__TRECHO SELECIONADO__
┄┄┄┄┄┄┄┄┄┄

Aborto: questão de saúde pública

 


Os últimos acontecimentos no Brasil e nos Estados Unidos trouxeram à tona o polêmico debate sobre a legalização do aborto. Procedimento que já se tornou legal em diversos países como a Suécia, Noruega, Canadá, Austrália, França, Alemanha, Uruguai, Argentina, dentre outros. Contudo, nem todos estes países permitem totalmente o aborto, impondo requisitos legais para que a gestação seja interrompida. Enquanto alguns países usam critérios de saúde, outros utilizam a situação socioeconômica e financeira da família para conceder a autorização do aborto. Para os países que adotam critérios de saúde, a Organização Mundial da Saúde recomenda que considerem não só a saúde física, mas também psicológica das gestantes.

O Brasil é um dos países com a segunda legislação mais proibitiva do mundo, segundo a Revista Exame, permitindo o aborto apenas em três situações específicas: risco comprovado à vida da gestante, estupro e gestação de bebê anencéfalo. Nestes casos, não há necessidade de autorização judicial, sendo aconselhável o rápido atendimento médico ao invés de primeiramente exigir o comparecimento da vítima na delegacia.

Como a lei penal brasileira não estipulou um prazo limite para a realização do aborto, o Ministério da Saúde orienta que a prática do abortamento seja realizada até a 20ª semana de gestação, podendo ser estendida até a 22ª, desde que o feto tenha menos de 500 gramas.

┄┄┄┄┄┄┄┄┄┄

__DADOS FORNECIDOS__
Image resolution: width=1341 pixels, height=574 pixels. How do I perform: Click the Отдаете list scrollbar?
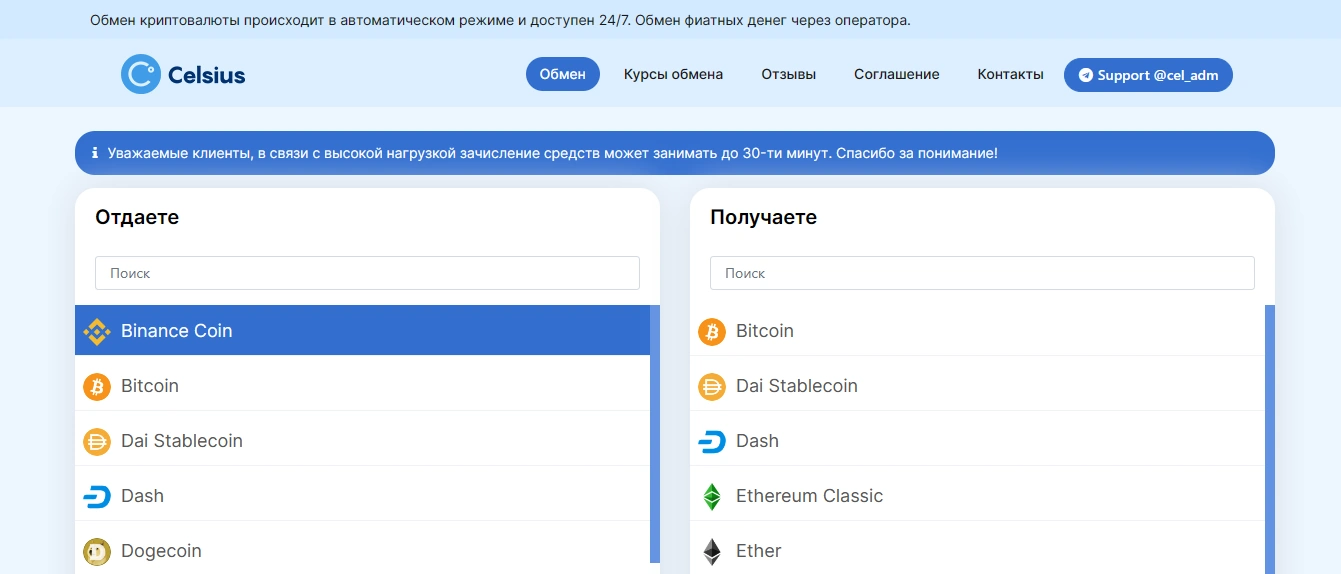(x=655, y=433)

┄┄┄┄┄┄┄┄┄┄

__O QUE FAZER__
Retorne, copiado sem nenhuma alteração, o trecho do texto sobre aborto que vai de "Os últimos acontecimentos" até "psicológica das gestantes.". Responda com base somente no texto sobre aborto.

__RESPOSTA DA TAREFA__
Os últimos acontecimentos no Brasil e nos Estados Unidos trouxeram à tona o polêmico debate sobre a legalização do aborto. Procedimento que já se tornou legal em diversos países como a Suécia, Noruega, Canadá, Austrália, França, Alemanha, Uruguai, Argentina, dentre outros. Contudo, nem todos estes países permitem totalmente o aborto, impondo requisitos legais para que a gestação seja interrompida. Enquanto alguns países usam critérios de saúde, outros utilizam a situação socioeconômica e financeira da família para conceder a autorização do aborto. Para os países que adotam critérios de saúde, a Organização Mundial da Saúde recomenda que considerem não só a saúde física, mas também psicológica das gestantes.